Top policy executives from Meta, Microsoft, and Google testified before the Senate Intelligence Committee on Wednesday about what they’re doing to protect US voters from foreign election threats in 2024. But the elephant in the room was the pressure campaign social media companies have faced from the right to take a more hands-off approach when it comes to labeling or demoting misinformation.
With 48 days until the US presidential election, Committee Chair Mark Warner (D-VA) called in tech companies to discuss the threats they’re seeing so far and how they’re responding. Warner took pains to emphasize that his chief concern was with foreign malicious activity, not domestic — seemingly in an effort to find common ground with his Republican colleagues. He stressed the bipartisan interest in preserving election integrity, pointing to bipartisan funding for election-related upgrades and election-related AI deepfake laws that have passed in both red and blue states.

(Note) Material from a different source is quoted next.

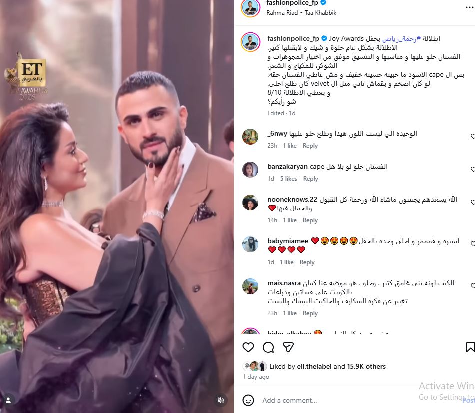This screenshot has width=475, height=413.
Task: Like banzakaryan's comment with heart
Action: click(x=473, y=169)
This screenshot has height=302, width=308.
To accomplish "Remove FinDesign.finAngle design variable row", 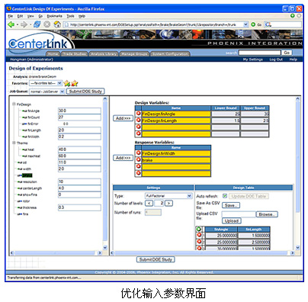I will click(x=139, y=114).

But Vice Chair Marco Rubio (R-FL) said the issue of foreign influence online is “complicated” by the fact that foreign agents often seek to amplify preexisting views that Americans hold. He worried that taking down those who amplify legitimate American viewpoints casts a stigma on people who truly hold those beliefs. Rubio pointed to the lab leak theory, for example, a minority hypothesis about the origin of the virus that causes covid-19. The theory was widely panned by the scientific community in the early days of the pandemic but came to be taken more seriously with more time and information, even if it wasn’t wholly adopted.
Foreign actors are often amplifying views real Americans hold — just very fringe ones
Warner said he agreed with Rubio that Americans can say whatever they want “no matter how crazy.” But, he said, “there’s a difference when foreign intelligence services cherry-pick and amplify it.”
The line between unconstitutional government coercion and permissible pressure was at issue in a recent Supreme Court case, Murthy v. Missouri. Republican attorneys general had accused the Biden administration of coercing tech platforms to remove or demote speech like covid-19 disinformation, leading to temporary restrictions on the White House’s communication with tech platforms.
The Supreme Court decided the AGs didn’t have standing and questioned whether companies were really responding to government pressure, and its decision cleared the path for the government to communicate with tech companies about misinformation and other election threats. Warner told reporters after the hearing that communication between the government and tech companies is already “much better.” But he lamented during the hearing that “we are less safe today because many of those independent academic reviewers have been litigated, bullied or chased out of the marketplace,” referring to institutions like the Stanford Internet Observatory.
In their responses to lawmakers, the tech executives were mindful of the political minefield they faced. Microsoft president Brad Smith, for example, said that two key principles in the approach to election threats should be preserving the right to free expression and defending the public from the deceptive tactics of foreign nation-states. Meta president of global affairs Nick Clegg told Rubio that when it came to their handling of covid content, “I think we learned our lesson” that when governments exert pressure, they need to act “independently.” Google president of global affairs Kent Walker told Sen. Tom Cotton (R-AR) that the company kept the controversial New York Post story about Hunter Biden’s laptop up after an independent investigation.
Meanwhile, the executives feared the true challenges of this election cycle are still to come. Several executives and lawmakers acknowledged there hasn’t yet been the major AI bombshell many anticipated, but they predicted the days right before and after the election will prove to be the biggest test of foreign influence protections. Speaking to reporters after the hearing, Warner said he doubts the “visibility” the public has into the robustness of corporate trust and safety teams, amid earlier reports about waves of layoffs that impacted them. And looking to the days and hours right after polls close, Warner said, “presuming it’s a close election, what a vulnerable time.”